Written problem: Can you reproduce the data below with every "accomplish" replaced by "achieve" and nothing else altered?

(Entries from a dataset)
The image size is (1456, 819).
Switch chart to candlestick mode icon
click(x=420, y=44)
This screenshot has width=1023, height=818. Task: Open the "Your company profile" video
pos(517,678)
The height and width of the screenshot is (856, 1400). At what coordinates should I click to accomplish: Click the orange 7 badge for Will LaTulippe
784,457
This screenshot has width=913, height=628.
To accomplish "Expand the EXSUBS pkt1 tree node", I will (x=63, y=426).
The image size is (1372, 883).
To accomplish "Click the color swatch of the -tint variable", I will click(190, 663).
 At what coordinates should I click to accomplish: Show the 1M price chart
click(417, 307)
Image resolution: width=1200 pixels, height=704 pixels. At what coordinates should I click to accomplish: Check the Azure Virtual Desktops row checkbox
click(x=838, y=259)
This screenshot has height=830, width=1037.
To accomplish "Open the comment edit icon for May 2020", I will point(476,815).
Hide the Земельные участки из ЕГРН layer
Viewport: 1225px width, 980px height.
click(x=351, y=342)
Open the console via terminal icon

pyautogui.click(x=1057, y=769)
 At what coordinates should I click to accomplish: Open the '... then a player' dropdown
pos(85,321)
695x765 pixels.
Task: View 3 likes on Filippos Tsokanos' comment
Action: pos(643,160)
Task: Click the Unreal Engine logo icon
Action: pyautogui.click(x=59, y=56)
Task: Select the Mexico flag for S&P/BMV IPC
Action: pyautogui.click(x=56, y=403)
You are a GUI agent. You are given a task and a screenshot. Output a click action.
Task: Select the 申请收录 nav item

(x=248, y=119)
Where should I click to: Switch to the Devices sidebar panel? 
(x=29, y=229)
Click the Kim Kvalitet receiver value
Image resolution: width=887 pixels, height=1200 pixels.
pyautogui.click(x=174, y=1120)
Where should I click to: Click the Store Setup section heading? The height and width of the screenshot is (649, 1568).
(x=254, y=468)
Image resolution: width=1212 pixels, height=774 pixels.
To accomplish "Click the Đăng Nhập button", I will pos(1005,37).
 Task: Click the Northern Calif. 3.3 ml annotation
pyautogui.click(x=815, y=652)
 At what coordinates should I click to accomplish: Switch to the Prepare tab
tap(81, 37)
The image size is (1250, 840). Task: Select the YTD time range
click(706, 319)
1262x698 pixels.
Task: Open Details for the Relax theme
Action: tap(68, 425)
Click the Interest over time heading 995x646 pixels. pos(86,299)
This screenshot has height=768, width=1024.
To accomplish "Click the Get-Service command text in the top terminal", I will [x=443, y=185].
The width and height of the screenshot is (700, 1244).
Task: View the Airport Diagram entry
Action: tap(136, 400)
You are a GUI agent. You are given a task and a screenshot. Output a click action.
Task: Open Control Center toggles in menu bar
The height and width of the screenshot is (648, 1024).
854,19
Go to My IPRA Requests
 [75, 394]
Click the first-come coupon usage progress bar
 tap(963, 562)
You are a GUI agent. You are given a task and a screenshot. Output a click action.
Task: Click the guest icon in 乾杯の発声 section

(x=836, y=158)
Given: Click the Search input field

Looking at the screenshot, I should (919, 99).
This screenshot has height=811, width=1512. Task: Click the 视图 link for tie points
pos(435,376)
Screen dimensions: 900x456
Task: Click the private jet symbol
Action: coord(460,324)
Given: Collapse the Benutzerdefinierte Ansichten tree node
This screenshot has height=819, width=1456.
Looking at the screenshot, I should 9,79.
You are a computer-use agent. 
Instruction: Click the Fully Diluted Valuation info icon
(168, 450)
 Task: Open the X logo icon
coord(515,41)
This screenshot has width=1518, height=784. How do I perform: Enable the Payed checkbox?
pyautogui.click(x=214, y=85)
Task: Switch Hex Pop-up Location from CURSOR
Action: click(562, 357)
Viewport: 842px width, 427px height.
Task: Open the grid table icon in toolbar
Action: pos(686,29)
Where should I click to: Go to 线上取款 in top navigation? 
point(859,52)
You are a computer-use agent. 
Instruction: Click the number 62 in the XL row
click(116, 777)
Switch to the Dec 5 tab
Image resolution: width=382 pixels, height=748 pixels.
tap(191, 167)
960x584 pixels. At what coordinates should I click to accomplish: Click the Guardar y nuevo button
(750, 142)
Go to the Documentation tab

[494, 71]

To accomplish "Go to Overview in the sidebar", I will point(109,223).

Completed task:
The image size is (1456, 819).
Switch chart to candlestick mode icon
click(x=420, y=44)
This screenshot has width=1023, height=818. Task: Open the "Your company profile" video
pos(517,678)
The height and width of the screenshot is (856, 1400). At what coordinates should I click to achieve: Click the orange 7 badge for Will LaTulippe
784,457
This screenshot has width=913, height=628.
To achieve "Expand the EXSUBS pkt1 tree node", I will (x=63, y=426).
The image size is (1372, 883).
To achieve "Click the color swatch of the -tint variable", I will click(190, 663).
 At what coordinates should I click to achieve: Show the 1M price chart
click(417, 307)
Image resolution: width=1200 pixels, height=704 pixels. At what coordinates should I click to achieve: Check the Azure Virtual Desktops row checkbox
click(x=838, y=259)
This screenshot has height=830, width=1037.
To achieve "Open the comment edit icon for May 2020", I will point(476,815).
Hide the Земельные участки из ЕГРН layer
Viewport: 1225px width, 980px height.
click(x=351, y=342)
Open the console via terminal icon

pyautogui.click(x=1057, y=769)
 At what coordinates should I click to achieve: Open the '... then a player' dropdown
pos(85,321)
695x765 pixels.
Task: View 3 likes on Filippos Tsokanos' comment
Action: pos(643,160)
Task: Click the Unreal Engine logo icon
Action: pyautogui.click(x=59, y=56)
Task: Select the Mexico flag for S&P/BMV IPC
Action: pyautogui.click(x=56, y=403)
You are a GUI agent. You are given a task and a screenshot. Output a click action.
Task: Select the 申请收录 nav item

(x=248, y=119)
Where should I click to: Switch to the Devices sidebar panel? 
(x=29, y=229)
Click the Kim Kvalitet receiver value
Image resolution: width=887 pixels, height=1200 pixels.
pyautogui.click(x=174, y=1120)
Where should I click to: Click the Store Setup section heading? The height and width of the screenshot is (649, 1568).
(x=254, y=468)
Image resolution: width=1212 pixels, height=774 pixels.
To achieve "Click the Đăng Nhập button", I will pos(1005,37).
 Task: Click the Northern Calif. 3.3 ml annotation
pyautogui.click(x=815, y=652)
 At what coordinates should I click to achieve: Switch to the Prepare tab
tap(81, 37)
The image size is (1250, 840). Task: Select the YTD time range
click(706, 319)
1262x698 pixels.
Task: Open Details for the Relax theme
Action: tap(68, 425)
Click the Interest over time heading 995x646 pixels. pos(86,299)
This screenshot has height=768, width=1024.
To achieve "Click the Get-Service command text in the top terminal", I will [x=443, y=185].
The width and height of the screenshot is (700, 1244).
Task: View the Airport Diagram entry
Action: tap(136, 400)
You are a GUI agent. You are given a task and a screenshot. Output a click action.
Task: Open Control Center toggles in menu bar
The height and width of the screenshot is (648, 1024).
854,19
Go to My IPRA Requests
 [75, 394]
Click the first-come coupon usage progress bar
 tap(963, 562)
You are a GUI agent. You are given a task and a screenshot. Output a click action.
Task: Click the guest icon in 乾杯の発声 section

(x=836, y=158)
Given: Click the Search input field

Looking at the screenshot, I should (919, 99).
This screenshot has height=811, width=1512. Task: Click the 视图 link for tie points
pos(435,376)
Screen dimensions: 900x456
Task: Click the private jet symbol
Action: coord(460,324)
Given: Collapse the Benutzerdefinierte Ansichten tree node
This screenshot has height=819, width=1456.
Looking at the screenshot, I should 9,79.
You are a computer-use agent. 
Instruction: Click the Fully Diluted Valuation info icon
(168, 450)
 Task: Open the X logo icon
coord(515,41)
This screenshot has width=1518, height=784. How do I perform: Enable the Payed checkbox?
pyautogui.click(x=214, y=85)
Task: Switch Hex Pop-up Location from CURSOR
Action: click(562, 357)
Viewport: 842px width, 427px height.
Task: Open the grid table icon in toolbar
Action: pos(686,29)
Where should I click to: Go to 线上取款 in top navigation? 
point(859,52)
You are a computer-use agent. 
Instruction: Click the number 62 in the XL row
click(116, 777)
Switch to the Dec 5 tab
Image resolution: width=382 pixels, height=748 pixels.
tap(191, 167)
960x584 pixels. At what coordinates should I click to achieve: Click the Guardar y nuevo button
(750, 142)
Go to the Documentation tab

[494, 71]

To achieve "Go to Overview in the sidebar", I will point(109,223).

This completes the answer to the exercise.